On 3/30/15 11:34 PM, deadalnix wrote:
On Tuesday, 31 March 2015 at 06:20:22 UTC, Andrei Alexandrescu wrote:
On 3/30/15 8:49 PM, deadalnix wrote:
On Tuesday, 31 March 2015 at 01:01:24 UTC, Andrei Alexandrescu wrote:
On 3/30/15 5:49 PM, deadalnix wrote:
Why are you doing the replacement top/down rather than bottom up ?

What would be the alternative? -- Andrei

Doing the replacement bottom up :

a = a++;

a += { auto olda = a; a = a + 1; return olda; }();

a = cast(typeof(a)) (a + { auto olda = a; a = a + 1; return olda; }());

You need another lowering here because you evaluate a twice. Consider:

import std.stdio;
int a;
ref int fun() { writeln("meh"); return a; }
void main() {
  fun() = i++;
}


Yeah, I had an int in mind. Make it

{
     aPtr = &a;
     *aPtr = cast(typeof(a)) (*aPtr + { auto olda = *aPtr; *aPtr = a +
1; return olda; }());
     return *aPtr;
}()

So you propose the following lowering for e1 += e2:

e1 += e2

-\>

{
    auto __p = &(e1);
    *__p = cast(typeof(e1)) (*__p + e2);
}()

This looks contrived and it's no surprise is inconsistent with opOpAssign as you yourself noted. I prefer the lowering that identifies += to a function calls with two parameters:

e1 += e2

-\>

(ref a, b) { a = (cast(typeof(a)) (a + b); }(e1, e2)

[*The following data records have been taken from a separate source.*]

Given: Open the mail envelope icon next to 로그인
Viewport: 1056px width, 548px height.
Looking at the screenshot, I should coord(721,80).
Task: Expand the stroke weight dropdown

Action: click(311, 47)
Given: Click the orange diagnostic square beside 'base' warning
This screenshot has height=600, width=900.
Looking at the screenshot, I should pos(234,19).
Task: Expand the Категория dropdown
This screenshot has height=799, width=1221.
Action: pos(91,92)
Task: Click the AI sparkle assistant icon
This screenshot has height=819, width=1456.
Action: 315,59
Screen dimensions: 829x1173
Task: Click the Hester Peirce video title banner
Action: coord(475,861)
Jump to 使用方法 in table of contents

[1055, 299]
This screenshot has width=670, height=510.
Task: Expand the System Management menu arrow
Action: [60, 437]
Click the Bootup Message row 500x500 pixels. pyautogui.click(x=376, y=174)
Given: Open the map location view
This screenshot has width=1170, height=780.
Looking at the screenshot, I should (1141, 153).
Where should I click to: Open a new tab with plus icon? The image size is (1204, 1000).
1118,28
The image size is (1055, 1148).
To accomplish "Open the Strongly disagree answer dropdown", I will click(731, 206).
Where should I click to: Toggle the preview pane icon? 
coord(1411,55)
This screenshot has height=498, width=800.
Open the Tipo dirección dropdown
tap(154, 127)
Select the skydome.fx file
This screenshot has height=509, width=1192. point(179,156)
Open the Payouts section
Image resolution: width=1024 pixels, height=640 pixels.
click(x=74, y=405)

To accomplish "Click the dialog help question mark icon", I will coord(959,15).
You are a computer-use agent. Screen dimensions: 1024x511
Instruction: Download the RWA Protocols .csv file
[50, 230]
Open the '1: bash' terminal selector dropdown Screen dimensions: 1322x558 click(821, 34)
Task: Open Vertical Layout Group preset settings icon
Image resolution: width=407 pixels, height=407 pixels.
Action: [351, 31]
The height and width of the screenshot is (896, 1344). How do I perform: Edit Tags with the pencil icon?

Other code transformation do not require a function call to take place,
so why would this require one (which force eager evaluation of
parameters) ?

Everything needs to be evaluated (and only once).

That is also inconsistent with LTR evaluation.

I don't see how.


a appear on the left of a++. a should be evaluated before a++. You
propose that it isn't.

I see, thanks.

Guess we should change the spec no matter what. My money is on the lowering I mentioned.